Several large trucking fleets have urged the Federal Motor Carrier Safety Administration to retain the 11th hour of driving and the 34-hour restart in its hours-of-service regulations, saying those provisions have improved highway safety and given drivers the flexibility to adjust to unexpected delays, Transport Topics reports.
“UPS has not experienced adverse safety effects resulting from use of the 11-hour driving rule,” UPS Vice President Tom Jensen wrote in comments to the agency. “In fact, UPS’ domestic auto accident frequency has declined every year since the introduction of the rule, decreasing nearly 23 percent from 2004 to 2007.”
UPS was among the carriers who already have filed comments with FMCSA on its interim fleets final rule. The comment deadline, which originally was Feb. 15, has since been extended until March 17.

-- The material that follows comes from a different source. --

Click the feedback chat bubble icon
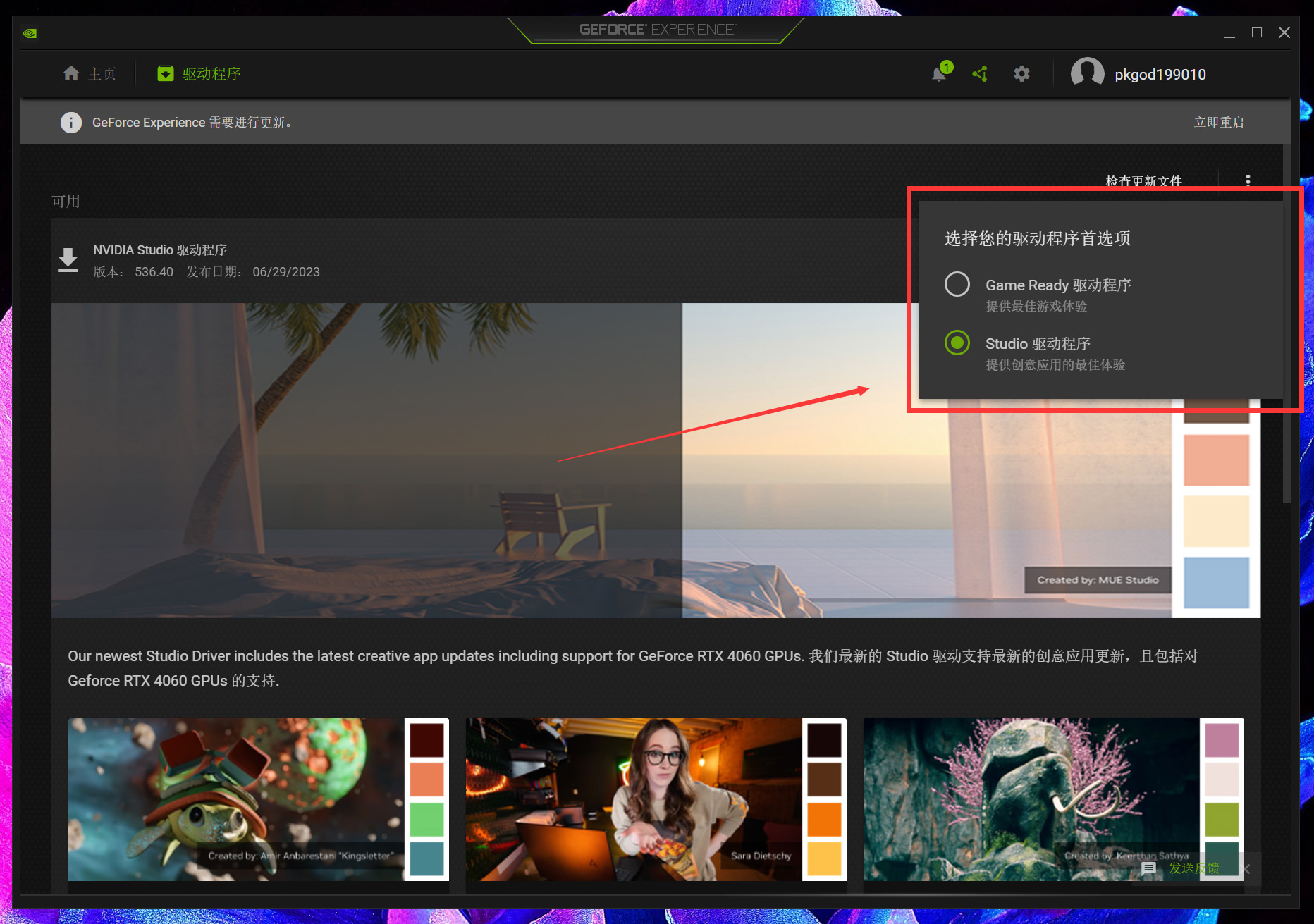This screenshot has width=1314, height=924. point(1148,868)
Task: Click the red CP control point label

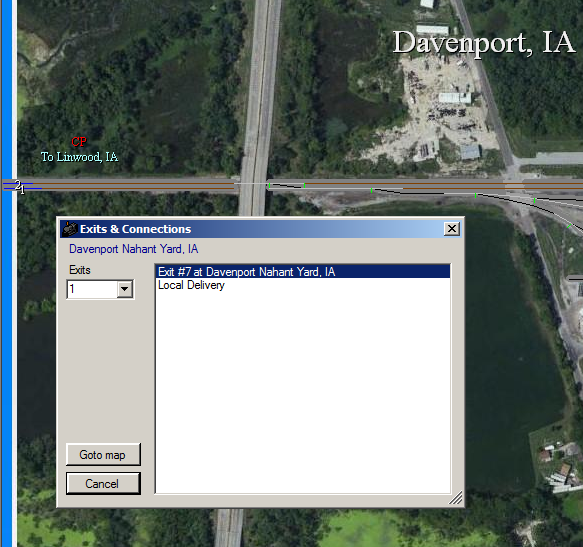Action: [79, 142]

Jensen told FMCSA that employee injuries fell to 16,732 last year, from 23,704 in 2004. He also said the 11-hour rule enhanced the safety record of the company’s less-than-truckload unit, UPS Freight.
UPS purchased Overnite Transportation in 2005. The company has since been renamed UPS Freight.
Other large fleets reported similar reductions in accidents.
Herb Schmidt, president of Con-way Truckload, told the agency that from 2004 to 2006, “our overall DOT recordable accident frequency improved by 22 percent.”
Schmidt added that the company formerly known as Contract Freighters Inc. “has enjoyed a 53 percent decrease in driver log violations” between 2004 and 2007.
Don Osterberg, vice president of safety and training for Schneider National, said that the company’s serious accidents have reduced in number and frequency since the rule was instituted.